** BEGIN **
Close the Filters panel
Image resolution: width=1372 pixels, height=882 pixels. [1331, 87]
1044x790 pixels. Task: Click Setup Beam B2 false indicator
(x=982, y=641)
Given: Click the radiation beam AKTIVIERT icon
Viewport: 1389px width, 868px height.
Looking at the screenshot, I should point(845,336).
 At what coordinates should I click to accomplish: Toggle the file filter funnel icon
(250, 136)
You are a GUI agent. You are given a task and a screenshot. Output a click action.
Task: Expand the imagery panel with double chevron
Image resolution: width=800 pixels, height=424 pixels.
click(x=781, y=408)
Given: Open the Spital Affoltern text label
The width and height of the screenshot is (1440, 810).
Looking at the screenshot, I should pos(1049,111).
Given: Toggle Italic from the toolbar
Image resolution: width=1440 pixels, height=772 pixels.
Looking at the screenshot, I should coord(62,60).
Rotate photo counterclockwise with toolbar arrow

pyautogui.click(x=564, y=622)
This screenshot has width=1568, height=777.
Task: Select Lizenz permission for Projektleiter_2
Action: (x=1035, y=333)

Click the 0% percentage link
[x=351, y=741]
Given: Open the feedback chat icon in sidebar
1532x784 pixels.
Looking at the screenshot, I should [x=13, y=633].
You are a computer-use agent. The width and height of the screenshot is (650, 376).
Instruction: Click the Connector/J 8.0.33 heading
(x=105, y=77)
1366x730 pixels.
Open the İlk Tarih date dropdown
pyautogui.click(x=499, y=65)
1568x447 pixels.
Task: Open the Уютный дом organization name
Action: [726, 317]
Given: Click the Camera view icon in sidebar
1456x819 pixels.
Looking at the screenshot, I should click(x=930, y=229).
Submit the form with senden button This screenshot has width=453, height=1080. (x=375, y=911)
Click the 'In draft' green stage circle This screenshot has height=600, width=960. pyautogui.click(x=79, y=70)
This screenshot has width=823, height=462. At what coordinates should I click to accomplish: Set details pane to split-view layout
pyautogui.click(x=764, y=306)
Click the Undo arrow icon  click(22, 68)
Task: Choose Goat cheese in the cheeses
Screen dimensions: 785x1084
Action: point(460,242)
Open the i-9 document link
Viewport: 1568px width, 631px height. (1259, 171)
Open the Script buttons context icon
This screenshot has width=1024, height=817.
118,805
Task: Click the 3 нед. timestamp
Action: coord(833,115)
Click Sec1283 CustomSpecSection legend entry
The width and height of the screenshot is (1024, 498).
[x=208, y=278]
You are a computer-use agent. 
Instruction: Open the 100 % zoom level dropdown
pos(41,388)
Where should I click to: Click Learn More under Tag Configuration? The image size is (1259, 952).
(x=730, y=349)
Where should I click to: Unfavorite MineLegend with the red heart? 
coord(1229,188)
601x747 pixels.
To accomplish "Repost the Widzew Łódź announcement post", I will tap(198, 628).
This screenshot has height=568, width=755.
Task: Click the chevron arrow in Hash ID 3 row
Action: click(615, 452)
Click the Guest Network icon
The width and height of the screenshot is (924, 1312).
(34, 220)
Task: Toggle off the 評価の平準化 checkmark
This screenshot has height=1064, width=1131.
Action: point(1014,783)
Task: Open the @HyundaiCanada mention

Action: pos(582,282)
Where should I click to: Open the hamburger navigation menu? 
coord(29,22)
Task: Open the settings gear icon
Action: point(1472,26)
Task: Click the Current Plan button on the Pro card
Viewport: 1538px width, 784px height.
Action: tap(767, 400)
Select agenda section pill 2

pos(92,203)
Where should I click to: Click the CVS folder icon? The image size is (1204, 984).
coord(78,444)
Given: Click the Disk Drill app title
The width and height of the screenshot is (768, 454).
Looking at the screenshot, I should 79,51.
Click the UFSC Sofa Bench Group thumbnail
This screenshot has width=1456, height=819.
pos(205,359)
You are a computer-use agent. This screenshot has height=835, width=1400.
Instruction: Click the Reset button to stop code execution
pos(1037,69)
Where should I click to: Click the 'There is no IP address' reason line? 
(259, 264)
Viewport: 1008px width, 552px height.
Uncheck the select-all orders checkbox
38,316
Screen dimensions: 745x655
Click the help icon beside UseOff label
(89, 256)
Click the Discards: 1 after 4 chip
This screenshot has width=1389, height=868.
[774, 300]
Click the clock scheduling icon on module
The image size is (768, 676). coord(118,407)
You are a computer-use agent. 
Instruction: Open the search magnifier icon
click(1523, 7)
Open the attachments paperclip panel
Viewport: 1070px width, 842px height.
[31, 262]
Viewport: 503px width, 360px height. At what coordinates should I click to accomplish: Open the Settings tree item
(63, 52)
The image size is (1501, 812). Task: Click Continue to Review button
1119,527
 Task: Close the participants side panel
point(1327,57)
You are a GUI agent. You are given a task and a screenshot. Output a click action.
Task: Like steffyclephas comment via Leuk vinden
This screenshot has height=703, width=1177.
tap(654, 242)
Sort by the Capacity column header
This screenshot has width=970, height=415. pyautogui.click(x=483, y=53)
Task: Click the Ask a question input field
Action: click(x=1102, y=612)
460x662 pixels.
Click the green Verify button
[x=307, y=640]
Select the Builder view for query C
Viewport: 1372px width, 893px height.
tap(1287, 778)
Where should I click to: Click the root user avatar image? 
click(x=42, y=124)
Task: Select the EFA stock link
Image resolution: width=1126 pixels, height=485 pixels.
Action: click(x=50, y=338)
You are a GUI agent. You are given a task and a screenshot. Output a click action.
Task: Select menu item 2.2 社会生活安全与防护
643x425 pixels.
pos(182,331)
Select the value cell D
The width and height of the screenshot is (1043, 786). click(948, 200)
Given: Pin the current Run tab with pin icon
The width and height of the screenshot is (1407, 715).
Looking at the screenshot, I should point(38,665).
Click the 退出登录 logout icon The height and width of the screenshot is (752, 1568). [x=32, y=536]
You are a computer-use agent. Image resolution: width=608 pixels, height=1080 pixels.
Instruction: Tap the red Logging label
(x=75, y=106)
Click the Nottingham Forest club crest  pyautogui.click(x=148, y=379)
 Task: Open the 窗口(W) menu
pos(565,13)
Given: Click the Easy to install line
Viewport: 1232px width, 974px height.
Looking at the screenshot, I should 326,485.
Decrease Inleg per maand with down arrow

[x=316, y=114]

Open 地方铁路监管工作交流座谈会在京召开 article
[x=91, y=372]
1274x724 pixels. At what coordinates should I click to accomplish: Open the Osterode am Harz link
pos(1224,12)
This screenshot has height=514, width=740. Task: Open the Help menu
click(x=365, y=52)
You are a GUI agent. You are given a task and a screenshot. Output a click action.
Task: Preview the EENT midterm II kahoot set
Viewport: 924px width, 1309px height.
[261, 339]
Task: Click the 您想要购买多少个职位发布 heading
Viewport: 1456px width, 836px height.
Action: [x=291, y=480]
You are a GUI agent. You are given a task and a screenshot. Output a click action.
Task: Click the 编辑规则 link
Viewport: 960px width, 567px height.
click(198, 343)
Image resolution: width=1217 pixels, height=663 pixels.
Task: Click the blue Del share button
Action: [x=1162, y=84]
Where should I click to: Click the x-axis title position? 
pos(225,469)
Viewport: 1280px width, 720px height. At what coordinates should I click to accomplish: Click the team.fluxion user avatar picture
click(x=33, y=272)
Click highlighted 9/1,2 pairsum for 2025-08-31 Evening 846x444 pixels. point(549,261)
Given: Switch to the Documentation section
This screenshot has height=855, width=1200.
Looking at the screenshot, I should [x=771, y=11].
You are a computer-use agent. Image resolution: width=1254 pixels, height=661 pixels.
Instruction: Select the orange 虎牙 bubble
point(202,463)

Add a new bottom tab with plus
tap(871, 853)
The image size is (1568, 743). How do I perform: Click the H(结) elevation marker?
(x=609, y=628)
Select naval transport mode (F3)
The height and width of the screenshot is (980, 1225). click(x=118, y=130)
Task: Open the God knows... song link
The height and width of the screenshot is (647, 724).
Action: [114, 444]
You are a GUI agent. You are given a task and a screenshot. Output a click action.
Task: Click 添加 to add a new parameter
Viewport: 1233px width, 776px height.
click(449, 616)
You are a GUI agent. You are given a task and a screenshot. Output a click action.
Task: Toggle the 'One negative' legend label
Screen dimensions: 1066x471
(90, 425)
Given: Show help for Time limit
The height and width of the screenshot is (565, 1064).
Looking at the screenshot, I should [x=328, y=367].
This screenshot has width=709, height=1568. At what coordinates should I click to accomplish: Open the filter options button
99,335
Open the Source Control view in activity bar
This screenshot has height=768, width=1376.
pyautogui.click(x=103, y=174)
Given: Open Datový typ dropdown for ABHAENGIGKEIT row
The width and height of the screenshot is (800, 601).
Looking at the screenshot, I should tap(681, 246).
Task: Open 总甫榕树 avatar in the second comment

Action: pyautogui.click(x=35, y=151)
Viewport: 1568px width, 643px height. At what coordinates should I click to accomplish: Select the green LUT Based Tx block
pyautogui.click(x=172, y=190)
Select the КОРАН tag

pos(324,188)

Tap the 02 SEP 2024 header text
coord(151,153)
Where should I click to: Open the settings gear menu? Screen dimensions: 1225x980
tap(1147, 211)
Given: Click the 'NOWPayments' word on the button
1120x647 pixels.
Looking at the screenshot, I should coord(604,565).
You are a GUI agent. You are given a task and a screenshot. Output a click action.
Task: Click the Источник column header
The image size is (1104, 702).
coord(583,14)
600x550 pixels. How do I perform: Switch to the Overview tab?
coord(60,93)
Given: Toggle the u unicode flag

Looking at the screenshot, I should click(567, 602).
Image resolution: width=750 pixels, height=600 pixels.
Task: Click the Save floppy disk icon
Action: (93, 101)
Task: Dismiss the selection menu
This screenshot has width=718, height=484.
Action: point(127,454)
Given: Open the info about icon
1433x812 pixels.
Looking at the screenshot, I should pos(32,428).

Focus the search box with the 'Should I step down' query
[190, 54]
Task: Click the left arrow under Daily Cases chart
** END **
Rewrite the lines between the line holding "Where should I click to: Click the x-axis" and the line holding "Action: [114, 444]", inclusive, with "orange" changed to "purple" and nothing else altered.

* RESPONSE BELOW:
Where should I click to: Click the x-axis title position? 
pos(225,469)
Viewport: 1280px width, 720px height. At what coordinates should I click to accomplish: Click the team.fluxion user avatar picture
click(x=33, y=272)
Click highlighted 9/1,2 pairsum for 2025-08-31 Evening 846x444 pixels. point(549,261)
Given: Switch to the Documentation section
This screenshot has height=855, width=1200.
Looking at the screenshot, I should [x=771, y=11].
You are a computer-use agent. Image resolution: width=1254 pixels, height=661 pixels.
Instruction: Select the purple 虎牙 bubble
point(202,463)

Add a new bottom tab with plus
tap(871, 853)
The image size is (1568, 743). How do I perform: Click the H(结) elevation marker?
(x=609, y=628)
Select naval transport mode (F3)
The height and width of the screenshot is (980, 1225). click(x=118, y=130)
Task: Open the God knows... song link
The height and width of the screenshot is (647, 724).
Action: [114, 444]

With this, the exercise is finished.